## [WHAT IS BEING ASKED]
Up to and including the line that contains "The width and", write out every line of the entries exactly, beginning with the first. Omit the pictures.

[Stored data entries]
========================================

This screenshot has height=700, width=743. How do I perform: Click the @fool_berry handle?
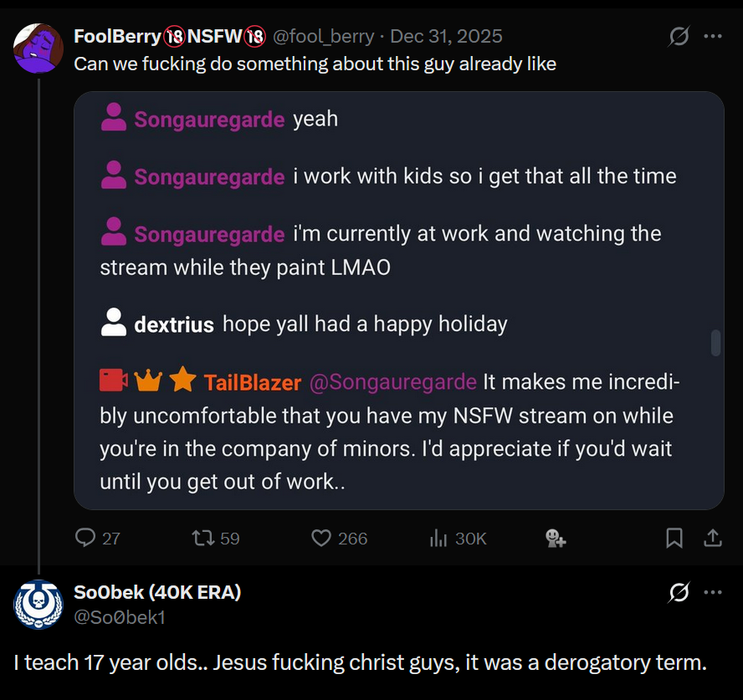325,37
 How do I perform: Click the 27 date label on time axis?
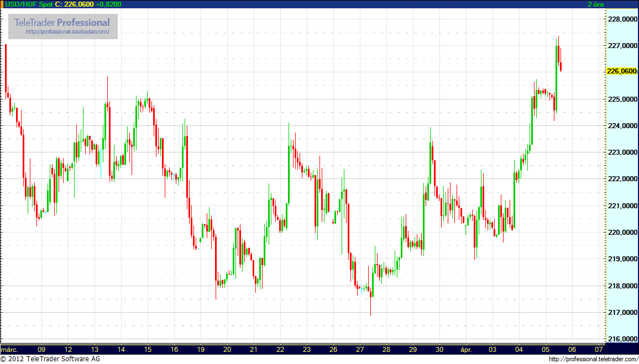pos(360,349)
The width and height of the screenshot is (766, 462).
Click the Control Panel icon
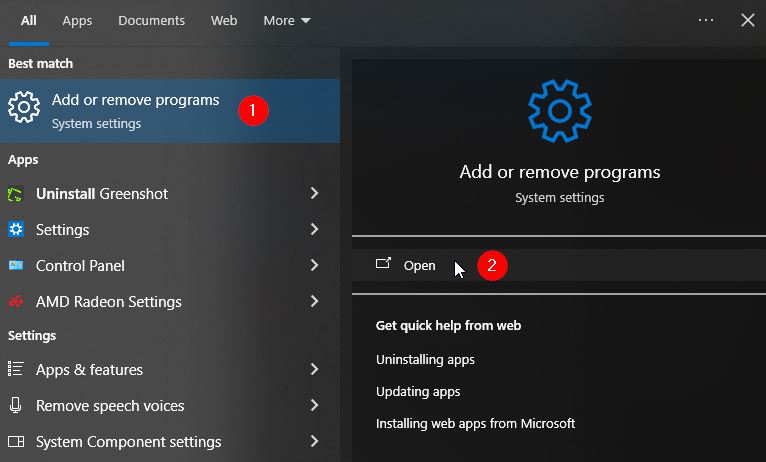pos(16,266)
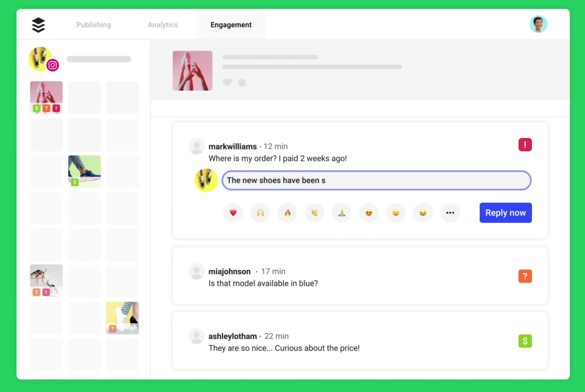Open the user profile avatar menu

click(x=539, y=24)
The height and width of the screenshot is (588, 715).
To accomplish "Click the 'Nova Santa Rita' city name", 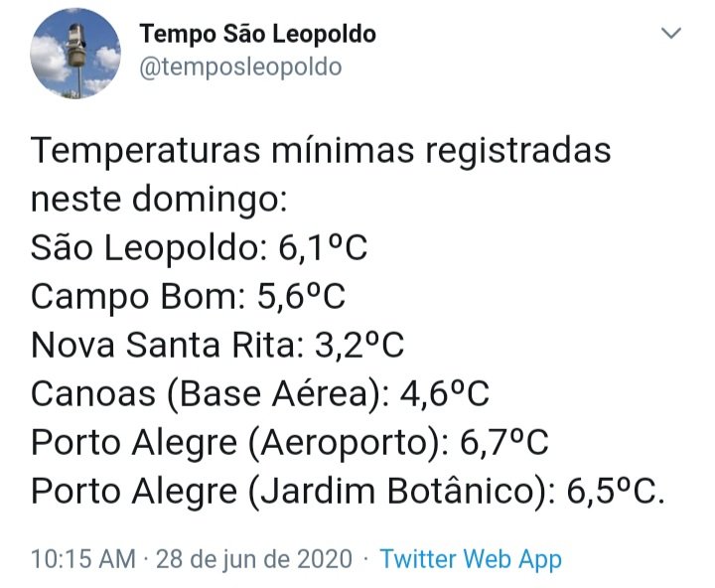I will (x=163, y=346).
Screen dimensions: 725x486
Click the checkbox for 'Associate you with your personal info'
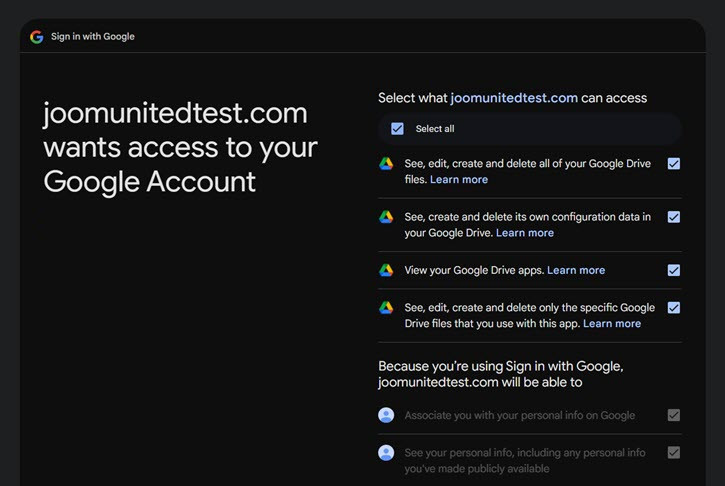click(x=674, y=415)
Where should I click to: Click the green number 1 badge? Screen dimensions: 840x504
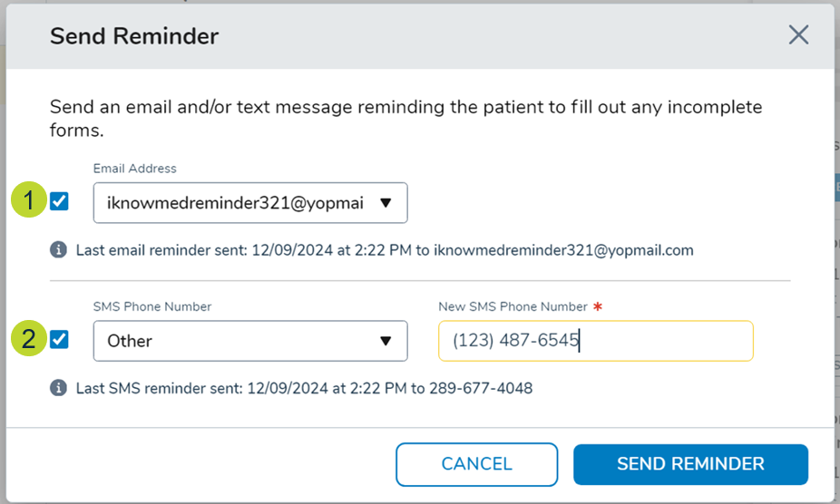pos(28,201)
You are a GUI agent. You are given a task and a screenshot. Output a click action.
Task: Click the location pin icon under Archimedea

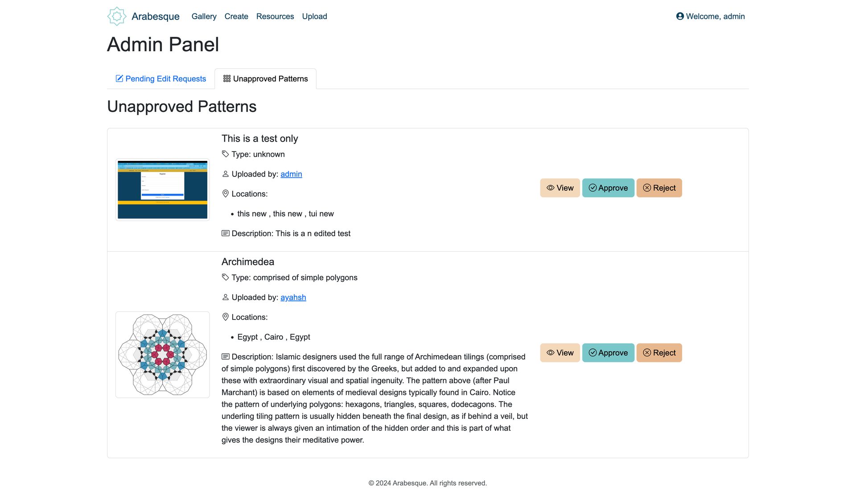click(226, 317)
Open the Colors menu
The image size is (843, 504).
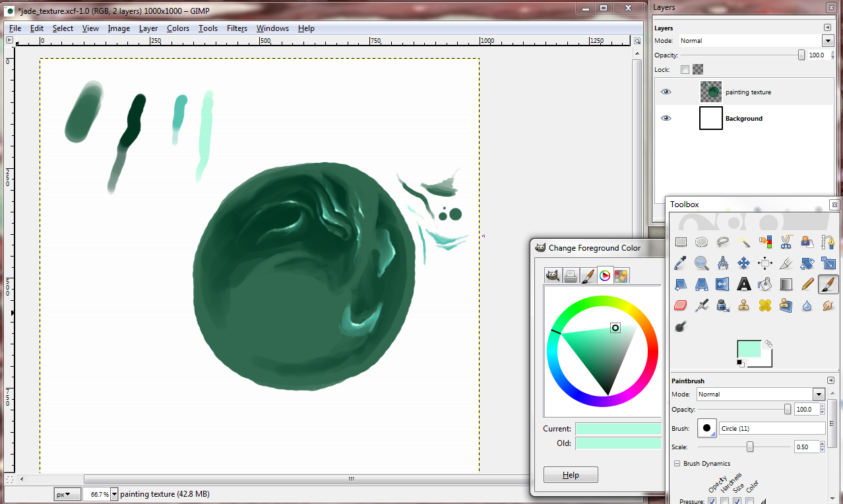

========================================

## [EXPECTED ANSWER]
This screenshot has height=700, width=743. How do I perform: Click the @fool_berry handle?
325,37
 How do I perform: Click the 27 date label on time axis?
pos(360,349)
The width and height of the screenshot is (766, 462).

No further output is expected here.